Pada 17 Agustus 1945 Bendera Merah Putih Dikibarkan di Tiang Bambu Setelah Proklamasi Kemerdekaan
Tak ada persiapan matang mengenai pengerekan bendera setelah pembacaan Prokolamasi Kemerdekaan 17 Agustus 1945. Tak ada pasukan pengibar bendera yang disiapkan sebelumnya.
Oohya! Baca juga ya:
Kata Muh Yamin pada 1951, Merah-Putih Sudah Ada di Nusantara Sejak 6000 Tahun Lalu
Monako Meminta Indonesia Ganti Bendera Merah Putih, Begini Penjelasan Muh Yamin
Selesai pembacaan naskah proklamasi, SK Trimurti diminta mengerek bendera, tetapi ia menolak. Ia menganjurkan agar “prajurit” saja yang mengereknya. Latief Hendradiningrat saat itu berseragam PETA yang maju untuk mengerek bendera.
Kata Sukarno:
Tidak ada orang yang ditugaskan untuk mengerek bendera. Tiada persiapan untuk itu. Dan tak seorang pun berpikir sampai ke situ. Kapten Latief Hendradinigrat sebagai salah seorang di antara beberapa gelintir orang berpakaian seragam berada dekat tiang. Setiap orang menunggu dengan tegang ketika dia mengambil bendera itu, mengikatkan pada tali yang kasar dan mengibarkannya ... seorang diri ... dengan kebanggaan ... yah, untuk pertama kali setelah tiga setengah abad.

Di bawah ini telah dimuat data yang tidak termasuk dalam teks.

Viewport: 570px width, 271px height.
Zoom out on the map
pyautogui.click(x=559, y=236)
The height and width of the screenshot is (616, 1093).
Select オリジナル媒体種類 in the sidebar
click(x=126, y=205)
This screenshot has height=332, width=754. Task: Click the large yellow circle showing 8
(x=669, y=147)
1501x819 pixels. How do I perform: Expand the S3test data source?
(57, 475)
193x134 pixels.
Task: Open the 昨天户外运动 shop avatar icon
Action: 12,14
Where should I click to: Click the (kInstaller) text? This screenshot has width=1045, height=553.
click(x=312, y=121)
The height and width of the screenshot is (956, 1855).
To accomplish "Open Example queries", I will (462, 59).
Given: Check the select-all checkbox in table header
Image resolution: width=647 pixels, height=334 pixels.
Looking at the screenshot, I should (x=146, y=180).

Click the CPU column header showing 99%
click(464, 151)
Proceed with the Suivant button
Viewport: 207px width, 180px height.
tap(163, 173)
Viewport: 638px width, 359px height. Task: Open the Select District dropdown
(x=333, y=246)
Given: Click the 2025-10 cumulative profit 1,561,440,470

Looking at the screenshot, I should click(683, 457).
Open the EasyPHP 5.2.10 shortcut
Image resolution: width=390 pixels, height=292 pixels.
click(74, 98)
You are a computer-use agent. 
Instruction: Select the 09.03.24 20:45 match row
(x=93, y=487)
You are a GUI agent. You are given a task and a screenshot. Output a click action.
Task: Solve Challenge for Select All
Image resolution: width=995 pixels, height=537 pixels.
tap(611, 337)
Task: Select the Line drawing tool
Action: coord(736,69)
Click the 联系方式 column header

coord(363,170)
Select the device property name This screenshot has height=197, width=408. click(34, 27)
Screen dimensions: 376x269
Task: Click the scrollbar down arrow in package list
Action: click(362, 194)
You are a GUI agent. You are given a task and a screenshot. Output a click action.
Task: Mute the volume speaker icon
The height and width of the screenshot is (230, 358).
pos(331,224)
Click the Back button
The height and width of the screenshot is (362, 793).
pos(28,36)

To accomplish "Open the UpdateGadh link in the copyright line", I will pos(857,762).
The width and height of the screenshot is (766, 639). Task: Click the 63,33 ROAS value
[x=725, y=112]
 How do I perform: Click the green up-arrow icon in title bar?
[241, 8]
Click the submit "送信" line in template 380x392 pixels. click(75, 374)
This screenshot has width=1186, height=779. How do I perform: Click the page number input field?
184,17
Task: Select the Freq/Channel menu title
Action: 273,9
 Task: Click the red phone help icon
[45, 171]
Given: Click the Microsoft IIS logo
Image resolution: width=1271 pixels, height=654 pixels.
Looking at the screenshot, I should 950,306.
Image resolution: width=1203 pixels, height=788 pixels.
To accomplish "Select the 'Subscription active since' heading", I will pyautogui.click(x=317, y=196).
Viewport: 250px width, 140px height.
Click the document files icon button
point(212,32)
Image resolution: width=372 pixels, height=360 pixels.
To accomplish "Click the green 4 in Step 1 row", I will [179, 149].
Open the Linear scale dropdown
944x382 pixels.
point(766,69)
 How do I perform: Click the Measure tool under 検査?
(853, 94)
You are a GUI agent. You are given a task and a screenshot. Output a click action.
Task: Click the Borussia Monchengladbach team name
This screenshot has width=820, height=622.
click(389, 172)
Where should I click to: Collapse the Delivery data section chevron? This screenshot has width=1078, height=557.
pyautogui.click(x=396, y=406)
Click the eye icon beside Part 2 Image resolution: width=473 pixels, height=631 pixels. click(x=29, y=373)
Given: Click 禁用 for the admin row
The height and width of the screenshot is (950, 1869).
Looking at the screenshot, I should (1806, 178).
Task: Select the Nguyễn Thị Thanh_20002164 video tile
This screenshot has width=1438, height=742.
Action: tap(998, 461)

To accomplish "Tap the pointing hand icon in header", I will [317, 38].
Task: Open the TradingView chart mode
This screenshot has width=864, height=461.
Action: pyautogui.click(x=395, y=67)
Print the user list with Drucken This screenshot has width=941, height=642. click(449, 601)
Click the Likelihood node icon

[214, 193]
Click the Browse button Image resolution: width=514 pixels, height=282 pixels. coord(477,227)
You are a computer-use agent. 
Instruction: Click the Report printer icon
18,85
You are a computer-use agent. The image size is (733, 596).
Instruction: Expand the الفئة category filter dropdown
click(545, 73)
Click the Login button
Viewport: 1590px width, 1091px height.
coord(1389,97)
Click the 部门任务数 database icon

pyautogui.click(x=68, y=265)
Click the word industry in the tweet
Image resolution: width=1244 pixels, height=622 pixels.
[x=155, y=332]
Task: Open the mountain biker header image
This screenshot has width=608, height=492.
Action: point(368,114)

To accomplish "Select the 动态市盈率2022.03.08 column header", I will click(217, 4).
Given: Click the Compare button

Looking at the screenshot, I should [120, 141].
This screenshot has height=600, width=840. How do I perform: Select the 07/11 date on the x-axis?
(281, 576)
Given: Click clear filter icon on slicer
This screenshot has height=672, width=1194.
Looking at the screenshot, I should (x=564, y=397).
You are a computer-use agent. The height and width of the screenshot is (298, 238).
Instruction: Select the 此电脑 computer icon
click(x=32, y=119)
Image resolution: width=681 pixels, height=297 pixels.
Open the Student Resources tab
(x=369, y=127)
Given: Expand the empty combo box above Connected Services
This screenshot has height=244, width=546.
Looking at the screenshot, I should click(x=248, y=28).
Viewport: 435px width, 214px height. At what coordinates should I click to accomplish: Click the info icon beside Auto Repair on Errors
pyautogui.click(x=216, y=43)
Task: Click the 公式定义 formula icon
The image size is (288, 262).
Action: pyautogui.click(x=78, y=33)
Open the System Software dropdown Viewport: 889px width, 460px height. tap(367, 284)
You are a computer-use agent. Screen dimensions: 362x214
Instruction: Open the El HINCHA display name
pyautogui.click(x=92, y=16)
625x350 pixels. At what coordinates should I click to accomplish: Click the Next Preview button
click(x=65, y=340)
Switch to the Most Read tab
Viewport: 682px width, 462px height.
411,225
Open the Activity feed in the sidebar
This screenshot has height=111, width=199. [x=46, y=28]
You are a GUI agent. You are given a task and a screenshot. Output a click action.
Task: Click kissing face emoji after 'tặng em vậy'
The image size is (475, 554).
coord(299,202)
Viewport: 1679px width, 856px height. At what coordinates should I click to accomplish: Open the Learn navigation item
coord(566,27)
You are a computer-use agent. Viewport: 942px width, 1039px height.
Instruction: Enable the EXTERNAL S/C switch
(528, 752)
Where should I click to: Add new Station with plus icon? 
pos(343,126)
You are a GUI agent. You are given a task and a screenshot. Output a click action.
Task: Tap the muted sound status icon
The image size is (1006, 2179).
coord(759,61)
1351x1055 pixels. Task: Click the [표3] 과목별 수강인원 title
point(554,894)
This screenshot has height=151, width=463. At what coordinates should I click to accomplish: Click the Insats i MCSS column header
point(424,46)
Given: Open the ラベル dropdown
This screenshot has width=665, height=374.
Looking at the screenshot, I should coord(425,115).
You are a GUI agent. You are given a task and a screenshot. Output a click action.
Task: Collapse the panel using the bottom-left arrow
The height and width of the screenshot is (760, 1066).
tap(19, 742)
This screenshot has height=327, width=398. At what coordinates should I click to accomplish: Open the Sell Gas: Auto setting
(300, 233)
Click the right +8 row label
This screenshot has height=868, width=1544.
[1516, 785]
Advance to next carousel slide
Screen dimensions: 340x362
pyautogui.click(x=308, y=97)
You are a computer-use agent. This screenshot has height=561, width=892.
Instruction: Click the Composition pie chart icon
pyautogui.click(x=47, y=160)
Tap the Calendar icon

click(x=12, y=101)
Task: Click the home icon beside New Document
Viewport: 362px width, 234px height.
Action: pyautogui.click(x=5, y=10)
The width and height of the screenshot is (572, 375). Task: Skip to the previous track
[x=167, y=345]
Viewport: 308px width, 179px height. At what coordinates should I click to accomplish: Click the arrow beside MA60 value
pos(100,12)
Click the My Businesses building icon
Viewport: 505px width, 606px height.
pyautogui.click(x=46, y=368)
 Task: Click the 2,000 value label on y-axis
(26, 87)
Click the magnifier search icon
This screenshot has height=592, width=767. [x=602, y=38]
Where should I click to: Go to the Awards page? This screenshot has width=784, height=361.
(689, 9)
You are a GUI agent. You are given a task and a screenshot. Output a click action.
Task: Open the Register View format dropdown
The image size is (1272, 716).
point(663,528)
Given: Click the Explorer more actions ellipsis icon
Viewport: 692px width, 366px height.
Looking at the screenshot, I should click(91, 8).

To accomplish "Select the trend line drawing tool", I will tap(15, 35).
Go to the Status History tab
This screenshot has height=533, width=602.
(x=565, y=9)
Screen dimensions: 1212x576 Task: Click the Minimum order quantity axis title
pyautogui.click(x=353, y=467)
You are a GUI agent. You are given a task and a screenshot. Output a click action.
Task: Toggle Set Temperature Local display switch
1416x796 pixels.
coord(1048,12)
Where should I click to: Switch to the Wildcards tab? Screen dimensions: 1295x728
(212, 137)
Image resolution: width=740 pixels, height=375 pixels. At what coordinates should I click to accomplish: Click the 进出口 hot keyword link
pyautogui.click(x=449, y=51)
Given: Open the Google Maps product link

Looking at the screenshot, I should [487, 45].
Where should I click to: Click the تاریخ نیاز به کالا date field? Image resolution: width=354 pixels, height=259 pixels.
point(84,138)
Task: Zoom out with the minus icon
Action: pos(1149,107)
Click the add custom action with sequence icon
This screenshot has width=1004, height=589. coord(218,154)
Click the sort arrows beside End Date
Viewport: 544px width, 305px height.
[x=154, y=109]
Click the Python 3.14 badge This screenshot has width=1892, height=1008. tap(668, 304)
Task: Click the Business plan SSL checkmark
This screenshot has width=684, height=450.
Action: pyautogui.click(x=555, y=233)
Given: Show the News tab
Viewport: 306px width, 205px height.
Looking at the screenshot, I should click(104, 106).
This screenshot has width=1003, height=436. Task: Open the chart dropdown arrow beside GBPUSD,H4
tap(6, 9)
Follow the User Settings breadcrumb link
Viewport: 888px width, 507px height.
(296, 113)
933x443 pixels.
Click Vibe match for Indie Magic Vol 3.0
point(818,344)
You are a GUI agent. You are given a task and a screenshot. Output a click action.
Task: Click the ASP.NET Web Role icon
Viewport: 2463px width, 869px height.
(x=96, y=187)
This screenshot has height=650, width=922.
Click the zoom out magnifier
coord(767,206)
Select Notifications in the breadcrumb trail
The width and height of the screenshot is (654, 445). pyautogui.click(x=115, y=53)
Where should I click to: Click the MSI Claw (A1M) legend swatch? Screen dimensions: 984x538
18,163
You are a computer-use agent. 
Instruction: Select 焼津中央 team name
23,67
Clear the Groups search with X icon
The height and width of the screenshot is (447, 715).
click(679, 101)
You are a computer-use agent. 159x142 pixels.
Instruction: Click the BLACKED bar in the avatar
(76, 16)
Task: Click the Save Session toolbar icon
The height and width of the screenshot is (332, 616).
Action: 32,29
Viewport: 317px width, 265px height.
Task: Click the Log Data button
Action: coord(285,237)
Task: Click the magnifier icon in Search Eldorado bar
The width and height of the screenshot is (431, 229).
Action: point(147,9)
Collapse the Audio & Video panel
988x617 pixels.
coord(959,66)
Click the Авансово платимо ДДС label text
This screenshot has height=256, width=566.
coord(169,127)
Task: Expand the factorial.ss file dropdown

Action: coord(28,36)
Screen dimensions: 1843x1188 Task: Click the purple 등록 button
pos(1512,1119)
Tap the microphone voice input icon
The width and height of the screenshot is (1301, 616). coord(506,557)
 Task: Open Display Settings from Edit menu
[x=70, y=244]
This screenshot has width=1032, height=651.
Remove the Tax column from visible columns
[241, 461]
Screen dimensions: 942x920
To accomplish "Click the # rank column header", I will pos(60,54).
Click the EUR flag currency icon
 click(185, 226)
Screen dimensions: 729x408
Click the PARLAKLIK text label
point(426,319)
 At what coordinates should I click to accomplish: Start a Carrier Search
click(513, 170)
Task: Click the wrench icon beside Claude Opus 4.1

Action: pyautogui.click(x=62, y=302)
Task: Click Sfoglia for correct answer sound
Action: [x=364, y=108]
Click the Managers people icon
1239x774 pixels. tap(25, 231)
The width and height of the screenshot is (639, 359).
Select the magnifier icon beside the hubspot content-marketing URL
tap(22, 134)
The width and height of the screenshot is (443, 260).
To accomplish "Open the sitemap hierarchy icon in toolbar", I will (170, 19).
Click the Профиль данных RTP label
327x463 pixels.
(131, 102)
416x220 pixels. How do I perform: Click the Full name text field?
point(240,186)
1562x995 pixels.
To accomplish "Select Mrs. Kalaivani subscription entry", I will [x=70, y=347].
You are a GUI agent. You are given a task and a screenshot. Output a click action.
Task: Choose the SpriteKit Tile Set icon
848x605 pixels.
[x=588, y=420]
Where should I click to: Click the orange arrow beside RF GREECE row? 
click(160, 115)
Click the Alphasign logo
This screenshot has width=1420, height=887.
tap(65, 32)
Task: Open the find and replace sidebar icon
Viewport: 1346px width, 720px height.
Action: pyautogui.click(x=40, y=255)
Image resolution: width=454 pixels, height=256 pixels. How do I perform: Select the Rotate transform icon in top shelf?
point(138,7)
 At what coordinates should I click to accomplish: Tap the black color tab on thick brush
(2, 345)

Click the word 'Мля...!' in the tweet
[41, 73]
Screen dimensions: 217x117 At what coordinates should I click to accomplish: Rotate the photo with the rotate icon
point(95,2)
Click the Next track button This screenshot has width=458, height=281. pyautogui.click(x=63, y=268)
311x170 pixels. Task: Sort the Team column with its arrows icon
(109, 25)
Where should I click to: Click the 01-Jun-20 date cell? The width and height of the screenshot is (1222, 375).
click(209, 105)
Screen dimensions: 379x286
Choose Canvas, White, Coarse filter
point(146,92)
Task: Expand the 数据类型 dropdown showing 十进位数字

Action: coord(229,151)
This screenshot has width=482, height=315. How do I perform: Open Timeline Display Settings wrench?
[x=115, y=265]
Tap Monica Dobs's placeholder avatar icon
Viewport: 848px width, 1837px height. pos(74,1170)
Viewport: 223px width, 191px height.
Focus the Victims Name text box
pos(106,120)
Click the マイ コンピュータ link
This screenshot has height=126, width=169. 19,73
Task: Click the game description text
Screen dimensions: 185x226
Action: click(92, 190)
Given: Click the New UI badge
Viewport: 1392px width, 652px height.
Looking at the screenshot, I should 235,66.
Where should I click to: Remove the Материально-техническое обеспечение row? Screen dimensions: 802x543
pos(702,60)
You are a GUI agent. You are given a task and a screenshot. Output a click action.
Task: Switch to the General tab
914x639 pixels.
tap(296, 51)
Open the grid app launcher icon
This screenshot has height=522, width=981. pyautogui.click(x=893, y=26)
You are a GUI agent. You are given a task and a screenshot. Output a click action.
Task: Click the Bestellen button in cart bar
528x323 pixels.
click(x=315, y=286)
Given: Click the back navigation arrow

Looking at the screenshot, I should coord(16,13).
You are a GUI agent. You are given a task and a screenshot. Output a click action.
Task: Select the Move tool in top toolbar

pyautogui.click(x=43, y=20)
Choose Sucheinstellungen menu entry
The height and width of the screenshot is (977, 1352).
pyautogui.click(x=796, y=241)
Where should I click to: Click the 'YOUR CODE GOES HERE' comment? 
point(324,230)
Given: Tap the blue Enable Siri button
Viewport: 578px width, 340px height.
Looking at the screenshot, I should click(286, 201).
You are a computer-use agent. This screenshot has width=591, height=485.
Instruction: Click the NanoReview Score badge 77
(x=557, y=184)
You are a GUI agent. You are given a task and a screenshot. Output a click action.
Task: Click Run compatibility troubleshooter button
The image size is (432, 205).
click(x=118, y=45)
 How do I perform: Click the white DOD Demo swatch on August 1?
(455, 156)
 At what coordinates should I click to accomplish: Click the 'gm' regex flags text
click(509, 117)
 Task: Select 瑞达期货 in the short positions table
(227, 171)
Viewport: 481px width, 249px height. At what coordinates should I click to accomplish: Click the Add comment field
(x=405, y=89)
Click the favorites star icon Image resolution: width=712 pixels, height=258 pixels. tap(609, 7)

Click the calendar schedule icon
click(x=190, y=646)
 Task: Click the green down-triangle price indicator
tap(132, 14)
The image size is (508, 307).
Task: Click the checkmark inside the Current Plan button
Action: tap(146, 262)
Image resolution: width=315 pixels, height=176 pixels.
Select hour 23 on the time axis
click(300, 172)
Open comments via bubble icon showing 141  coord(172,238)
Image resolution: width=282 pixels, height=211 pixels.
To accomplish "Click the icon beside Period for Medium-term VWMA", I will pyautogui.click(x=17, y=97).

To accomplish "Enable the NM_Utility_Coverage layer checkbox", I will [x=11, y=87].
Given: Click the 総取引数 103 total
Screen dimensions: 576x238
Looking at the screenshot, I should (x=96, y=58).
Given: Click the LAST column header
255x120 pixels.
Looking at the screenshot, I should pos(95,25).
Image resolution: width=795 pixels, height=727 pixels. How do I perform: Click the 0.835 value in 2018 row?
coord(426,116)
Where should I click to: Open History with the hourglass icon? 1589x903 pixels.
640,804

Menurut Sukarno, tiang bendera dibuat dari batang bambu yang dipotong secara bergesa-gesa. DItanamkan di halaman rumah di Pegangsaan Timur No 56, Jakarta. “Buatannya kasar. Dan tidak begitu tinggi,” ujar Sukarno.
Saat pengerekan bendera, bendera Merah Putih yang dijahit tangan oleh Fatmawati dibawa dengan baki oleh seorang pemudi yang muncul dari belakang rumah. Latief dibantu oleh Suhud untuk mengereknya. “Setelah bendera berkibar, secara spontan, Lagu Indonesia Raya dinyanyikan, tanpa dirijen,” ujar Sudiro.
Bendera Merah Putih yang dijahit Fatmawati, untuk pertama kalinya dikibarkan di Istana Merdeka pada 17 Agustus 1950, setelah ibu kota dikembalikan ke Jakarta. Pada 28 Desember 1949, Sukarno terbang dari Yogyakarta menuju Kemayoran, Jakarta, menggunakan pesawat KLM yang sudah digambari Garuda, karena sehari sebelumnya sudah menjadi milik Garuda Indonesia Airways. Turun dari pesawat, yang pertama keluar adalah pengawal kehormatan yang mengiring Sang Saka Merah Putih. Bendara pusaka ini telah dijahit kembali oleh Mutahar di bekas lubang-lubang jahitan Fatmawati.
Sebelumnya, bendera itu dilepas jahitannya oleh Mutahar, agar aman disimpan, setelah Sukarno-Hatta ditangkap Belanda lalu dibuang ke Sumatra. Bagaimana bendera ini kembali ke tangan Sukarno? Mutahar tidak menyerahkannya di Yogyakarta, melainkan memberikannya ketika Sukarno masih di Bangka. Pada Juni 1948, Mutahar menerima surat dari Sukarno yang meminta bendera dikirim ke Bangka. Pembawa surat itu sekretaris delegasi Indonesia untuk perundingan dengan Belanda, R Soedjono, yang akan berangkat ke Bangka. Sukarno meminta Mutahar menitipkan bendera pusaka itu ke dia. Mutahar menyerahkannya dengan dibungkus koran.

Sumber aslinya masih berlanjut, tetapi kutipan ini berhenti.